Exercise instructions:
The answer must consist of every record below, reproduced exactly.

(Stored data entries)
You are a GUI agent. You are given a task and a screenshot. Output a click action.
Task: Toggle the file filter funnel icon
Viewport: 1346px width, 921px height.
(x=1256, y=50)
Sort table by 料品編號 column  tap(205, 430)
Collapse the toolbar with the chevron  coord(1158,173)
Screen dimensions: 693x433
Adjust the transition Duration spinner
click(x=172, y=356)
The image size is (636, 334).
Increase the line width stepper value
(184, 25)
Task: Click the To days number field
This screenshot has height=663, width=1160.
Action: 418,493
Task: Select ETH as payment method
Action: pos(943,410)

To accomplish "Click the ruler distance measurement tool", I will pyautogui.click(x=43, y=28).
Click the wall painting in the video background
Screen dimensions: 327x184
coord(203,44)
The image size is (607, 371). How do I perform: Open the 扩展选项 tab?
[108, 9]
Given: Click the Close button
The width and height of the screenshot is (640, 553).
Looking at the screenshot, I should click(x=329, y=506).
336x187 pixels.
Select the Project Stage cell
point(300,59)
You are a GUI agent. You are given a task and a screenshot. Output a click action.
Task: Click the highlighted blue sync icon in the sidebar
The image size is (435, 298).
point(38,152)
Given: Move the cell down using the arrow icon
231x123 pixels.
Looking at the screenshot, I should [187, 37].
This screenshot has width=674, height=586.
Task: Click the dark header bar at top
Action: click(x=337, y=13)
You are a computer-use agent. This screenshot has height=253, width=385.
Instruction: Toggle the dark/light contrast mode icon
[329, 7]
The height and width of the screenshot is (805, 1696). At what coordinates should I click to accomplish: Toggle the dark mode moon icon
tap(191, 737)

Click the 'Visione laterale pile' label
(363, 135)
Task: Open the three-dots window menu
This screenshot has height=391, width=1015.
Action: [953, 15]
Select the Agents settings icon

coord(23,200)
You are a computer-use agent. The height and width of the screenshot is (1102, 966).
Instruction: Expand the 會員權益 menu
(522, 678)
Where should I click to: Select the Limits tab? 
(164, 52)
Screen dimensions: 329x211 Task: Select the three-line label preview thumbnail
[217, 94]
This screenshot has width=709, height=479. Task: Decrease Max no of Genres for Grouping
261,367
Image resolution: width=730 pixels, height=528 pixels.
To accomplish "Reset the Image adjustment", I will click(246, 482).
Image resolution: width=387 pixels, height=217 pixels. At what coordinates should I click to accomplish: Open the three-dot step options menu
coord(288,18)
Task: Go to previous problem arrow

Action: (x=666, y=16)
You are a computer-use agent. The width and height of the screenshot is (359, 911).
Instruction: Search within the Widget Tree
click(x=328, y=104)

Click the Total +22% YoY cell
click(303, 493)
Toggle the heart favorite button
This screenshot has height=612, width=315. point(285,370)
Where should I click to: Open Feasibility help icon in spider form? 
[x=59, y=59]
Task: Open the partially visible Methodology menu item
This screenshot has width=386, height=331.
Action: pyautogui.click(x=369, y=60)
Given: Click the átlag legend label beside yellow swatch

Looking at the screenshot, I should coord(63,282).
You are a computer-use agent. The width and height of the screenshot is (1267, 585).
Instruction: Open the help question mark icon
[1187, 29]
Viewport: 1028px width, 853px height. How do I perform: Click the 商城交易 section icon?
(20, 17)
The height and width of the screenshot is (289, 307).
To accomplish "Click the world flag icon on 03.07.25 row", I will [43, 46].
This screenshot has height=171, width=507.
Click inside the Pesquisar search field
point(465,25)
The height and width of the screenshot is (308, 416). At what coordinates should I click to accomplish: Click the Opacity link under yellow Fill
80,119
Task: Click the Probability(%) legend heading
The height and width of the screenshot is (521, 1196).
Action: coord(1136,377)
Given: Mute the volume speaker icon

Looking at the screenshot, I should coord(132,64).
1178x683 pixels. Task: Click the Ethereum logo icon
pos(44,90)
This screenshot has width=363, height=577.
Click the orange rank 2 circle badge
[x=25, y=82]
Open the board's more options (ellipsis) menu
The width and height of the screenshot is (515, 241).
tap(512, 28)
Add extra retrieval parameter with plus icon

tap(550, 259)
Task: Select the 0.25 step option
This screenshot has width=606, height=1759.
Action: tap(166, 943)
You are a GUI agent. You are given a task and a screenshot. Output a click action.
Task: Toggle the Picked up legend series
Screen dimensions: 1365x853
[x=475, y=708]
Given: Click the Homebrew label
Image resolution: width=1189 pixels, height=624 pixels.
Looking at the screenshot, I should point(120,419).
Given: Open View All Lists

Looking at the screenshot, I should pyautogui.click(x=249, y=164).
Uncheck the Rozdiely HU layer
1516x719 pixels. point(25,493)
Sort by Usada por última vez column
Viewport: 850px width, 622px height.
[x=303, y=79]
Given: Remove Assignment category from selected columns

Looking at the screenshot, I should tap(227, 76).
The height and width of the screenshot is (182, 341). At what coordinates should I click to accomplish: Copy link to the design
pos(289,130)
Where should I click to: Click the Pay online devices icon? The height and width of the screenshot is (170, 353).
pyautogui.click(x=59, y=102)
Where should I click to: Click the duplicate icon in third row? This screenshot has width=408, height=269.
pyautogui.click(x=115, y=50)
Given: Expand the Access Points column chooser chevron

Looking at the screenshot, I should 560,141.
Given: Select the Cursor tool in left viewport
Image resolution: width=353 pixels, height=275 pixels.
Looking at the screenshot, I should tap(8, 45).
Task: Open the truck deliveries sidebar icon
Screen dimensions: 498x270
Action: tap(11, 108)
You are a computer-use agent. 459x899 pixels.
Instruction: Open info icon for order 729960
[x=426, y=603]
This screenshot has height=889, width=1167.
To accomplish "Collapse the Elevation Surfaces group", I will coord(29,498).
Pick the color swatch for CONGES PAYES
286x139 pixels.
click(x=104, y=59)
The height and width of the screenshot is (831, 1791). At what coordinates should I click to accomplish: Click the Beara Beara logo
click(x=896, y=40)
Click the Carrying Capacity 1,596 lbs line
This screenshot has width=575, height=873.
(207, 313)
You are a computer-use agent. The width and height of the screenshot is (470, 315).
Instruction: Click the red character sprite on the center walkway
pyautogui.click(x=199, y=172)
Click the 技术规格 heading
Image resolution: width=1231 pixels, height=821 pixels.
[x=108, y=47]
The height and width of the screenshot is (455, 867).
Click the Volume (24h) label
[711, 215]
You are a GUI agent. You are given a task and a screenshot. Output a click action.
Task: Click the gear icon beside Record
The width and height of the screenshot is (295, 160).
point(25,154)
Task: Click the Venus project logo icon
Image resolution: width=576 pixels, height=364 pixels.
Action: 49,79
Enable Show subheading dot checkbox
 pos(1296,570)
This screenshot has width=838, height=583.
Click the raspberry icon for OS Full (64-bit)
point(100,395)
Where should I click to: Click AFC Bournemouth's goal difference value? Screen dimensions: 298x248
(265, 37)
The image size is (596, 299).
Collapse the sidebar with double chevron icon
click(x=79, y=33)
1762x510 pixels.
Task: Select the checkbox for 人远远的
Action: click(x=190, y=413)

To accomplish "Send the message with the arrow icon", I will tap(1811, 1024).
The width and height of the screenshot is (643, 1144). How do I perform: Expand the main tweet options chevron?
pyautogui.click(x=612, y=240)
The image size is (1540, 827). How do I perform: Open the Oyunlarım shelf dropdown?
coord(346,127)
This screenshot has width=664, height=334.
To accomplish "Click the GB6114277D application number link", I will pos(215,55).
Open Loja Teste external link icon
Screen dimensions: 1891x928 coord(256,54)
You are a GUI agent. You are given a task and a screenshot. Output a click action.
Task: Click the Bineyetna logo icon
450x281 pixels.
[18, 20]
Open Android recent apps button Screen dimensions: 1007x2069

Task output:
You are a GUI agent. You are given a task and a screenshot. Output a click action.
Task: Toggle the file filter funnel icon
Viewport: 1346px width, 921px height.
(x=1256, y=50)
Sort table by 料品編號 column  tap(205, 430)
Collapse the toolbar with the chevron  coord(1158,173)
Screen dimensions: 693x433
Adjust the transition Duration spinner
click(x=172, y=356)
The image size is (636, 334).
Increase the line width stepper value
(184, 25)
Task: Click the To days number field
This screenshot has height=663, width=1160.
Action: 418,493
Task: Select ETH as payment method
Action: pos(943,410)

To accomplish "Click the ruler distance measurement tool", I will pyautogui.click(x=43, y=28).
Click the wall painting in the video background
Screen dimensions: 327x184
coord(203,44)
The image size is (607, 371). How do I perform: Open the 扩展选项 tab?
[108, 9]
Given: Click the Close button
The width and height of the screenshot is (640, 553).
Looking at the screenshot, I should click(x=329, y=506).
336x187 pixels.
Select the Project Stage cell
point(300,59)
You are a GUI agent. You are given a task and a screenshot. Output a click action.
Task: Click the highlighted blue sync icon in the sidebar
The image size is (435, 298).
point(38,152)
Given: Move the cell down using the arrow icon
231x123 pixels.
Looking at the screenshot, I should [187, 37].
This screenshot has width=674, height=586.
Task: Click the dark header bar at top
Action: click(x=337, y=13)
You are a computer-use agent. This screenshot has height=253, width=385.
Instruction: Toggle the dark/light contrast mode icon
[329, 7]
The height and width of the screenshot is (805, 1696). At what coordinates should I click to accomplish: Toggle the dark mode moon icon
tap(191, 737)

Click the 'Visione laterale pile' label
(363, 135)
Task: Open the three-dots window menu
This screenshot has height=391, width=1015.
Action: [953, 15]
Select the Agents settings icon

coord(23,200)
You are a computer-use agent. The height and width of the screenshot is (1102, 966).
Instruction: Expand the 會員權益 menu
(522, 678)
Where should I click to: Select the Limits tab? 
(164, 52)
Screen dimensions: 329x211 Task: Select the three-line label preview thumbnail
[217, 94]
This screenshot has width=709, height=479. Task: Decrease Max no of Genres for Grouping
261,367
Image resolution: width=730 pixels, height=528 pixels.
To accomplish "Reset the Image adjustment", I will click(246, 482).
Image resolution: width=387 pixels, height=217 pixels. At what coordinates should I click to accomplish: Open the three-dot step options menu
coord(288,18)
Task: Go to previous problem arrow

Action: (x=666, y=16)
You are a computer-use agent. The width and height of the screenshot is (359, 911).
Instruction: Search within the Widget Tree
click(x=328, y=104)

Click the Total +22% YoY cell
click(303, 493)
Toggle the heart favorite button
This screenshot has height=612, width=315. point(285,370)
Where should I click to: Open Feasibility help icon in spider form? 
[x=59, y=59]
Task: Open the partially visible Methodology menu item
This screenshot has width=386, height=331.
Action: pyautogui.click(x=369, y=60)
Given: Click the átlag legend label beside yellow swatch

Looking at the screenshot, I should coord(63,282).
You are a computer-use agent. The width and height of the screenshot is (1267, 585).
Instruction: Open the help question mark icon
[1187, 29]
Viewport: 1028px width, 853px height. How do I perform: Click the 商城交易 section icon?
(20, 17)
The height and width of the screenshot is (289, 307).
To accomplish "Click the world flag icon on 03.07.25 row", I will [43, 46].
This screenshot has height=171, width=507.
Click inside the Pesquisar search field
point(465,25)
The height and width of the screenshot is (308, 416). At what coordinates should I click to accomplish: Click the Opacity link under yellow Fill
80,119
Task: Click the Probability(%) legend heading
The height and width of the screenshot is (521, 1196).
Action: coord(1136,377)
Given: Mute the volume speaker icon

Looking at the screenshot, I should coord(132,64).
1178x683 pixels. Task: Click the Ethereum logo icon
pos(44,90)
This screenshot has width=363, height=577.
Click the orange rank 2 circle badge
[x=25, y=82]
Open the board's more options (ellipsis) menu
The width and height of the screenshot is (515, 241).
tap(512, 28)
Add extra retrieval parameter with plus icon

tap(550, 259)
Task: Select the 0.25 step option
This screenshot has width=606, height=1759.
Action: tap(166, 943)
You are a GUI agent. You are given a task and a screenshot. Output a click action.
Task: Toggle the Picked up legend series
Screen dimensions: 1365x853
[x=475, y=708]
Given: Click the Homebrew label
Image resolution: width=1189 pixels, height=624 pixels.
Looking at the screenshot, I should point(120,419).
Given: Open View All Lists

Looking at the screenshot, I should pyautogui.click(x=249, y=164).
Uncheck the Rozdiely HU layer
1516x719 pixels. point(25,493)
Sort by Usada por última vez column
Viewport: 850px width, 622px height.
[x=303, y=79]
Given: Remove Assignment category from selected columns

Looking at the screenshot, I should tap(227, 76).
The height and width of the screenshot is (182, 341). At what coordinates should I click to accomplish: Copy link to the design
pos(289,130)
Where should I click to: Click the Pay online devices icon? The height and width of the screenshot is (170, 353).
pyautogui.click(x=59, y=102)
Where should I click to: Click the duplicate icon in third row? This screenshot has width=408, height=269.
pyautogui.click(x=115, y=50)
Given: Expand the Access Points column chooser chevron

Looking at the screenshot, I should 560,141.
Given: Select the Cursor tool in left viewport
Image resolution: width=353 pixels, height=275 pixels.
Looking at the screenshot, I should tap(8, 45).
Task: Open the truck deliveries sidebar icon
Screen dimensions: 498x270
Action: tap(11, 108)
You are a computer-use agent. 459x899 pixels.
Instruction: Open info icon for order 729960
[x=426, y=603]
This screenshot has height=889, width=1167.
To accomplish "Collapse the Elevation Surfaces group", I will coord(29,498).
Pick the color swatch for CONGES PAYES
286x139 pixels.
click(x=104, y=59)
The height and width of the screenshot is (831, 1791). At what coordinates should I click to accomplish: Click the Beara Beara logo
click(x=896, y=40)
Click the Carrying Capacity 1,596 lbs line
This screenshot has width=575, height=873.
(207, 313)
You are a computer-use agent. The width and height of the screenshot is (470, 315).
Instruction: Click the red character sprite on the center walkway
pyautogui.click(x=199, y=172)
Click the 技术规格 heading
Image resolution: width=1231 pixels, height=821 pixels.
[x=108, y=47]
The height and width of the screenshot is (455, 867).
Click the Volume (24h) label
[711, 215]
You are a GUI agent. You are given a task and a screenshot. Output a click action.
Task: Click the gear icon beside Record
The width and height of the screenshot is (295, 160).
point(25,154)
Task: Click the Venus project logo icon
Image resolution: width=576 pixels, height=364 pixels.
Action: 49,79
Enable Show subheading dot checkbox
 pos(1296,570)
This screenshot has width=838, height=583.
Click the raspberry icon for OS Full (64-bit)
point(100,395)
Where should I click to: Click AFC Bournemouth's goal difference value? Screen dimensions: 298x248
(265, 37)
The image size is (596, 299).
Collapse the sidebar with double chevron icon
click(x=79, y=33)
1762x510 pixels.
Task: Select the checkbox for 人远远的
Action: click(x=190, y=413)

To accomplish "Send the message with the arrow icon", I will tap(1811, 1024).
The width and height of the screenshot is (643, 1144). How do I perform: Expand the main tweet options chevron?
pyautogui.click(x=612, y=240)
The image size is (1540, 827). How do I perform: Open the Oyunlarım shelf dropdown?
coord(346,127)
This screenshot has width=664, height=334.
To accomplish "Click the GB6114277D application number link", I will pos(215,55).
Open Loja Teste external link icon
Screen dimensions: 1891x928 coord(256,54)
You are a GUI agent. You are given a task and a screenshot. Output a click action.
Task: Click the Bineyetna logo icon
450x281 pixels.
[18, 20]
Open Android recent apps button Screen dimensions: 1007x2069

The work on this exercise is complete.